Movie review by Julia Chamberlain

This is an adorable film, sweetly melancholic, bathed in the golden (syrupy) light of a tender friendship.  It will surely be a shoo-in for Christmas or Boxing Day TV for years to come. 

Whatever your feelings about Laurel and Hardy, they are part of everyone’s film experience, unless maybe you’re at the young end of the millennial bracket.   

I feel like I know who they are, what their films were, what their signature moves were, it seems as though they were on television when I was three and have been there ever since to enjoy or ignore.  

John S Baird’s film  deals with the time after the glory days of the 1930s, when they were Hollywood’s biggest stars (but a long way from well-paid) now grinding through a tour of the second level theatres of  Britain in 1953 in the hope that its success will attract funding for a comedy Robin Hood..

The lead actors are impeccable, John C Reilly portrays an endearing, pathetic fat man, Ollie on pretty much his last legs and Steve Coogan is a revelation in a movingly restrained performance as the more driven and businesslike Stan.  

They capture the physical comedy with lightness and balletic precision born of rehearsal and repetition, but it is the intimacy of the behind the scenes exchanges where sometimes just a long-held look conveys volumes of feeling: hope, disappointment, resentment and of course love.

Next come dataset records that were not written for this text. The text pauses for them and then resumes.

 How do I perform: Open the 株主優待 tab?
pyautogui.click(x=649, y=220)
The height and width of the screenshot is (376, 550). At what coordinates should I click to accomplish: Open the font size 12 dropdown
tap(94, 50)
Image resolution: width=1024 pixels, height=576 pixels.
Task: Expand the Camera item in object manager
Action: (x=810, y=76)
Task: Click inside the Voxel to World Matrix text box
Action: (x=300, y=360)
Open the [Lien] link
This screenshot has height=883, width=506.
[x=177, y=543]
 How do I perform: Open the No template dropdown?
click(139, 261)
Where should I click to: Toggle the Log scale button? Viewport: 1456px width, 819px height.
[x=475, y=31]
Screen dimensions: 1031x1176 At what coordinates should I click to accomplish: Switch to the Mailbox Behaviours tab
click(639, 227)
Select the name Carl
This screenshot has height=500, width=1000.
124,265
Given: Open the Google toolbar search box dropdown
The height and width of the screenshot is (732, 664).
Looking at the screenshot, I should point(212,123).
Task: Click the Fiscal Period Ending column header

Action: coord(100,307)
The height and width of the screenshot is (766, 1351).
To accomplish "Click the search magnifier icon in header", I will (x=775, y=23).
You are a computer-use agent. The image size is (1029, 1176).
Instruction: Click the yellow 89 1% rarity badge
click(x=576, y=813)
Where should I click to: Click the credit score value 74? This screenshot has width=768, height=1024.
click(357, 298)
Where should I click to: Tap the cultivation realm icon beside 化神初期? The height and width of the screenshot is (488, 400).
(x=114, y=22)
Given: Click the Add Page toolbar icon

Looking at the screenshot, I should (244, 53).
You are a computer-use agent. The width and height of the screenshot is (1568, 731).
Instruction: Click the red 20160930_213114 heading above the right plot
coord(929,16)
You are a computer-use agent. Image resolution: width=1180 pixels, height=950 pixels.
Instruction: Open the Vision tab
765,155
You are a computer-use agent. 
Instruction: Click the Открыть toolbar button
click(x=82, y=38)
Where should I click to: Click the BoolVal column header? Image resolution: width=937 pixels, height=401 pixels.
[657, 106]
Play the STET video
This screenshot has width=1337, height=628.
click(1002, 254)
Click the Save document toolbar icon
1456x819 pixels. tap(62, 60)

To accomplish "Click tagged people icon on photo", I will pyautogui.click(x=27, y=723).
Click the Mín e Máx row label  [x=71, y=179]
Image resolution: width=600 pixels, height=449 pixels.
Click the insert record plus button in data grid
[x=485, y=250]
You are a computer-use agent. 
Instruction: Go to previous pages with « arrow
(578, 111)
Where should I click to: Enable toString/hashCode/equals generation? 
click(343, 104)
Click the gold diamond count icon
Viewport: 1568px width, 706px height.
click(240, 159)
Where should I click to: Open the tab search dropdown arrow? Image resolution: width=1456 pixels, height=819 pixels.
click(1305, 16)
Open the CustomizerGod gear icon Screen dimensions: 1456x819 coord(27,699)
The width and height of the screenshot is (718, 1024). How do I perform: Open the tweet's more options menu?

The look of the film is richly nostalgic, with many scenes taking place in the lustrous Savoy Hotel, all glowing wood and gilt lamps or on impossibly gorgeous Pullman trains steaming through the kind of lush English countryside that  featured in travel posters for years after.  

Reilly uses the comforting shorthand of red phone-boxes, double-decker buses, Tower Bridge to summon up a London of emptier streets and full theatres, a biscuit tin illustration of the city that is very appealing.  

At one point the atmospheric music swelled with such poignancy I wanted it to be dialled back a bit, I was already at full sniffle capacity and didn’t need pushing over the edge, it teetered on the parodic for a few seconds, when the actors and the warm lighting had done the work to squeeze our hearts enough.  

The supporting cast of wives – Shirley Henderson as Lucille Hardy and Nina Arianda at Ida Kitaeva Laurel – provide some lemon-drop-sharp repartee that spices up their scenes and Rufus Jones makes impresario Bernard Delfont splendidly oily.

If you need your heart warmed and to have some laughs along the way, this is will do the trick absorbing, amusing and sentimental, perfect winter viewing. 

• Stan & Ollie opens in UK cinemas tomorrow.